ABOUT THIS EXERCISE:
In the listing below, find the line that contains "واله ، متوسطه" and the line that contains "علامه حلی 5،". Quote both and every line between them, exactly, and nothing more.

SOURCE RECORDS:
☆ ☆ ☆ ☆ ☆
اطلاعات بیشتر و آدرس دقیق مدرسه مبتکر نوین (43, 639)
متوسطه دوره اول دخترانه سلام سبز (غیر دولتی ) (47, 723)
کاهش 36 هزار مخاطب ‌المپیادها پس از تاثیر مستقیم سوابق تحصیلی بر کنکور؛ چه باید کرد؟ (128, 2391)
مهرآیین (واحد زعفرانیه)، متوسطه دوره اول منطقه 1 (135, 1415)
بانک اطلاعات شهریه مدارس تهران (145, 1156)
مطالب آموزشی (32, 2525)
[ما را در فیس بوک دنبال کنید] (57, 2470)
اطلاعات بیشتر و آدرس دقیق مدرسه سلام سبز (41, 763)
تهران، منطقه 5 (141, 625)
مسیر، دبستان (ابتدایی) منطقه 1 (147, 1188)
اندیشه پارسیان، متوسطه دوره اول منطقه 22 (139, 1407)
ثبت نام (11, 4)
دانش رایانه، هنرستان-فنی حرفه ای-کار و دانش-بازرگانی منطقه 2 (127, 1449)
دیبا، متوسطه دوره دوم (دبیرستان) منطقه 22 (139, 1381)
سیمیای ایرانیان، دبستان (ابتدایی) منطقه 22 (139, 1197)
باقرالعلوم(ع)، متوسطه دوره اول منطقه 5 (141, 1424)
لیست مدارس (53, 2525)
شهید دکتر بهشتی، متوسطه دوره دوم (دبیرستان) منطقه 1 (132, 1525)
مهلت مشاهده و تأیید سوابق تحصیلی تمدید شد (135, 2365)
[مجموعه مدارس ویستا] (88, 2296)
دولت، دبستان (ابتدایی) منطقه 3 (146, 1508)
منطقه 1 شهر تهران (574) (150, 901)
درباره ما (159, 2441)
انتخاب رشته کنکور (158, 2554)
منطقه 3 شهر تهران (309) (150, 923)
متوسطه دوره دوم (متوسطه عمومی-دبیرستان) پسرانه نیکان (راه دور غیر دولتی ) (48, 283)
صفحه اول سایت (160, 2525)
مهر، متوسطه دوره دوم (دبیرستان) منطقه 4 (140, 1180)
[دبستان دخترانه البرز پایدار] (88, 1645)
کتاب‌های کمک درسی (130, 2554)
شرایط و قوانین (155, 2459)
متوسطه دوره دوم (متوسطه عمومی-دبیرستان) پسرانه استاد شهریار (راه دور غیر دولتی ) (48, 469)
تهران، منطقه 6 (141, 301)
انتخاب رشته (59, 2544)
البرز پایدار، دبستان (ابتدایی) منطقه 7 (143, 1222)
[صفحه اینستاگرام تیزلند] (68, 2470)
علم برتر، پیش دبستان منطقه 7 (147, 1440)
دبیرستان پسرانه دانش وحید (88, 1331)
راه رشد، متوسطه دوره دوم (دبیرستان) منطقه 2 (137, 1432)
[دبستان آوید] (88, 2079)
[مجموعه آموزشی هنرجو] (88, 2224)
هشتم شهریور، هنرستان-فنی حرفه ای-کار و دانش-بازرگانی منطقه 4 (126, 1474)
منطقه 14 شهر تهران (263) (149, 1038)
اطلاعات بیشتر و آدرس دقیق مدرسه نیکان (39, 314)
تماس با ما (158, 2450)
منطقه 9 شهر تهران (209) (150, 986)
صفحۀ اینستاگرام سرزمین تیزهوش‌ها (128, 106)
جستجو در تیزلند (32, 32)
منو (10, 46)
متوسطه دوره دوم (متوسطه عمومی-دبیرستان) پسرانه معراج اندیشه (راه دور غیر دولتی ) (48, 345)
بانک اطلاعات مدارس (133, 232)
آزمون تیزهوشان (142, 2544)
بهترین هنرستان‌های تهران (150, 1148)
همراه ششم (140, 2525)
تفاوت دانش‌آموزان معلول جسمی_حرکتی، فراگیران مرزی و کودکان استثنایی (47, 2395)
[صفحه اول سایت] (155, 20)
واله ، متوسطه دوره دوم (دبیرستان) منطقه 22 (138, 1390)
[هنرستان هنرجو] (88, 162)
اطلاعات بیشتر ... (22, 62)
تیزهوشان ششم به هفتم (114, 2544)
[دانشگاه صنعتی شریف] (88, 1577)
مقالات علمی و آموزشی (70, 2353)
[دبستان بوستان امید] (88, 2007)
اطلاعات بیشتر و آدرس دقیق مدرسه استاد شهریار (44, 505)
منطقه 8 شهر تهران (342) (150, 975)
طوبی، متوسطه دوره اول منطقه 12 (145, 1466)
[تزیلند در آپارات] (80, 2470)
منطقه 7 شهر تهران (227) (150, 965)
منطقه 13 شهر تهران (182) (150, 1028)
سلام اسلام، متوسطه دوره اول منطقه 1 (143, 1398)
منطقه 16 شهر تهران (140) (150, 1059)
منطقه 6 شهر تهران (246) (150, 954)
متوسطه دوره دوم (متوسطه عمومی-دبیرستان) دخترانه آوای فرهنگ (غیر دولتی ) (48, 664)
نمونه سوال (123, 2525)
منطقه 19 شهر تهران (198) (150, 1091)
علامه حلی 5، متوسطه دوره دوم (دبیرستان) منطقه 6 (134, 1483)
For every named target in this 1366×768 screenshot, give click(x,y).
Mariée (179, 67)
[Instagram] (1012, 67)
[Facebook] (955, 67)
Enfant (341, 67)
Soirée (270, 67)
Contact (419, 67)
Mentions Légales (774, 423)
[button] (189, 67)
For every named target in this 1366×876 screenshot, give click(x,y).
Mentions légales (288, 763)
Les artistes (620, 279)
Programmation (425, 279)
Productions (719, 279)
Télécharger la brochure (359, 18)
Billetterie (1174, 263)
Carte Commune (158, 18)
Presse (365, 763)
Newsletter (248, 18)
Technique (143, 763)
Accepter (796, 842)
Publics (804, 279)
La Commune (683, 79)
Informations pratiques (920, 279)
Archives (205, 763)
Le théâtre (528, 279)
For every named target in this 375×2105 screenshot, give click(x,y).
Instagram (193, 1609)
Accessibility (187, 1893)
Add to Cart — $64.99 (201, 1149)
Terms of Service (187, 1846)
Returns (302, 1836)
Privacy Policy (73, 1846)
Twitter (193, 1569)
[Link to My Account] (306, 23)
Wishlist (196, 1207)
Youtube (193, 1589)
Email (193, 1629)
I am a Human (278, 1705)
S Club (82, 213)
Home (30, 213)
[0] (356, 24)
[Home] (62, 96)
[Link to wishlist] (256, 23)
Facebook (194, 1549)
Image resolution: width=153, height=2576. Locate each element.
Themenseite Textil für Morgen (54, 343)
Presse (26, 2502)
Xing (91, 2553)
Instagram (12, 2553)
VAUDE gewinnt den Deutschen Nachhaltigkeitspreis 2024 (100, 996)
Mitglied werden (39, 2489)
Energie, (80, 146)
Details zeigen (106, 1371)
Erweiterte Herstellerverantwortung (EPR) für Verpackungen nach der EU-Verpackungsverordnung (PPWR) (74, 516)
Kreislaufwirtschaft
☆ ☆ ☆ ☆ ☆
TASK OUTPUT:
واله ، متوسطه دوره دوم (دبیرستان) منطقه 22 (138, 1390)
[هنرستان هنرجو] (88, 162)
اطلاعات بیشتر ... (22, 62)
تیزهوشان ششم به هفتم (114, 2544)
[دانشگاه صنعتی شریف] (88, 1577)
مقالات علمی و آموزشی (70, 2353)
[دبستان بوستان امید] (88, 2007)
اطلاعات بیشتر و آدرس دقیق مدرسه استاد شهریار (44, 505)
منطقه 8 شهر تهران (342) (150, 975)
طوبی، متوسطه دوره اول منطقه 12 (145, 1466)
[تزیلند در آپارات] (80, 2470)
منطقه 7 شهر تهران (227) (150, 965)
منطقه 13 شهر تهران (182) (150, 1028)
سلام اسلام، متوسطه دوره اول منطقه 1 (143, 1398)
منطقه 16 شهر تهران (140) (150, 1059)
منطقه 6 شهر تهران (246) (150, 954)
متوسطه دوره دوم (متوسطه عمومی-دبیرستان) دخترانه آوای فرهنگ (غیر دولتی ) (48, 664)
نمونه سوال (123, 2525)
منطقه 19 شهر تهران (198) (150, 1091)
علامه حلی 5، متوسطه دوره دوم (دبیرستان) منطقه 6 (134, 1483)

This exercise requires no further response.